***** Records for this task *****

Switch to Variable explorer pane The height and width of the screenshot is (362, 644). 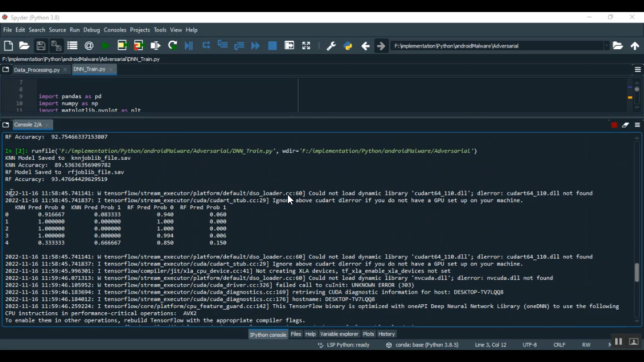pos(339,334)
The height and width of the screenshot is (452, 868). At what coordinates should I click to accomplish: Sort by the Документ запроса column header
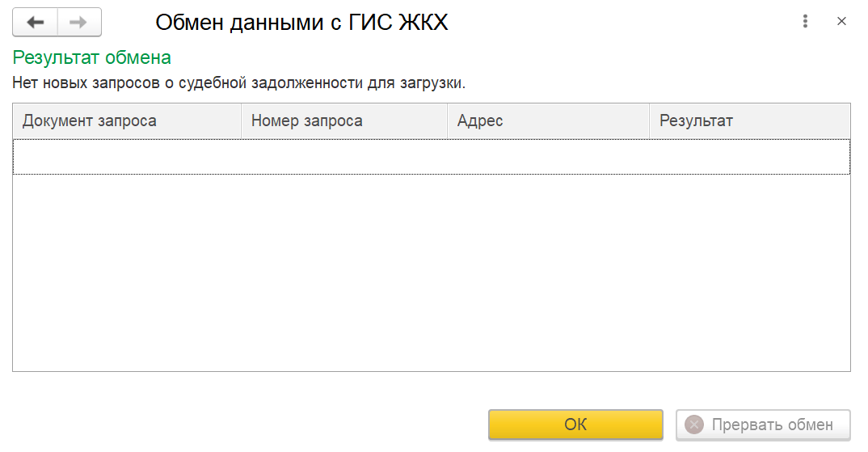[127, 120]
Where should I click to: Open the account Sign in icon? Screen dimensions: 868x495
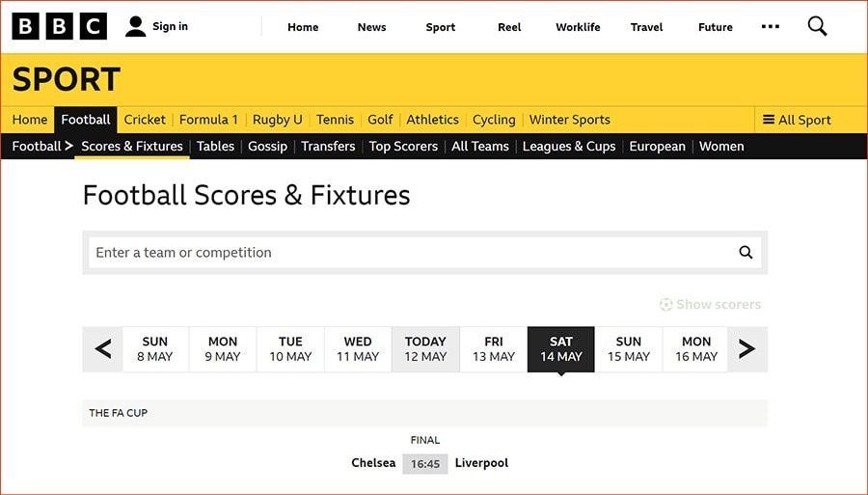[x=135, y=27]
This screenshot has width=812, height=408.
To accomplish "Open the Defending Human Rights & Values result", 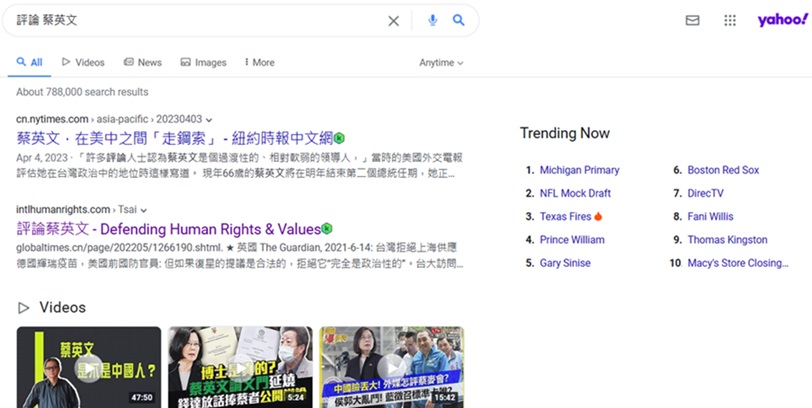I will (167, 229).
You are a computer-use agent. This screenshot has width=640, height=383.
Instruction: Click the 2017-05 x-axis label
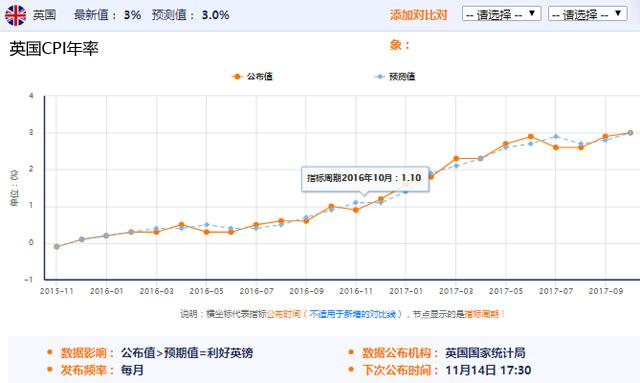pos(506,291)
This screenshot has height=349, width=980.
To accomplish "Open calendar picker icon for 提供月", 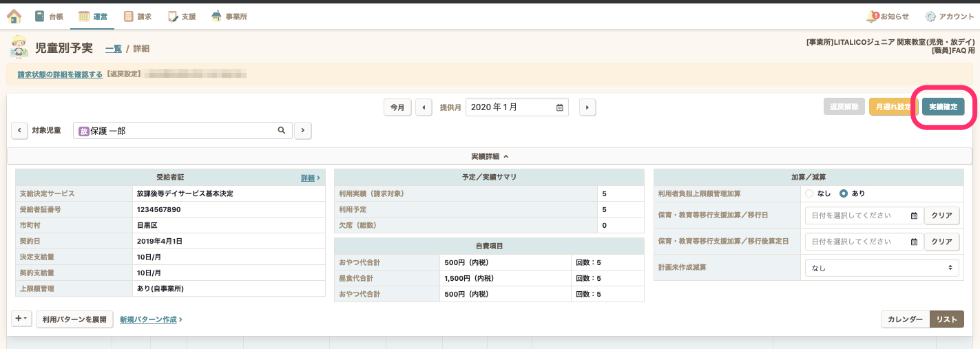I will click(x=560, y=107).
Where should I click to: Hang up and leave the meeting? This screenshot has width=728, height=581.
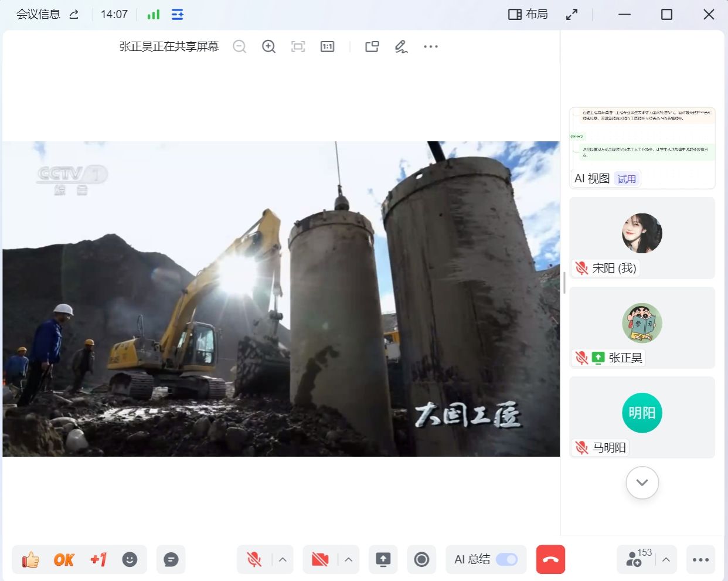click(x=550, y=560)
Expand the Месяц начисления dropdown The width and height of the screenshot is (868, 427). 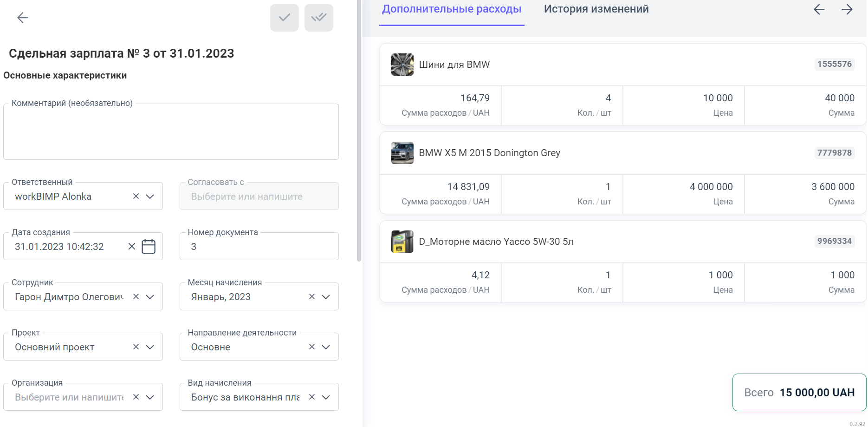(x=326, y=296)
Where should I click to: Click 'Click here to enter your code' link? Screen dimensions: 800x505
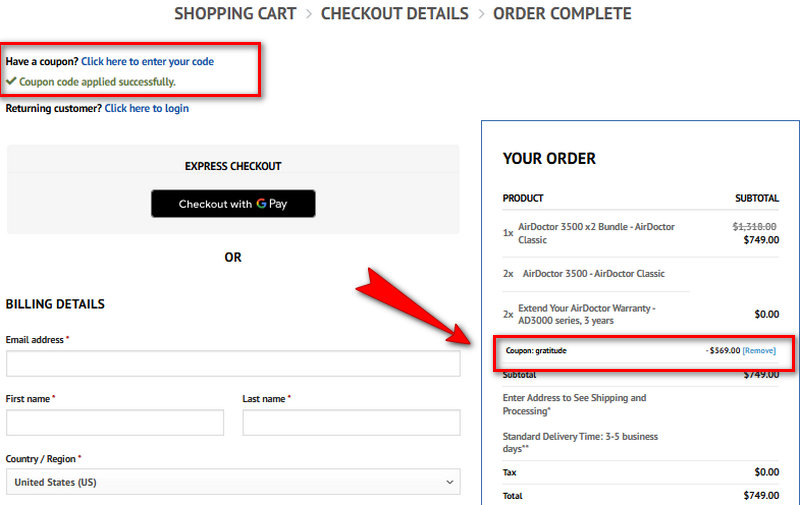(x=147, y=62)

*****

### The task
Your copy should hold only the lines running from the one that contains "Where should I click to: Click" through the final line of the data; transcribe them exactly, both ends included, and leave pictures out.

### Answer box
Where should I click to: Click 'Click here to enter your code' link? Screen dimensions: 800x505
(x=147, y=62)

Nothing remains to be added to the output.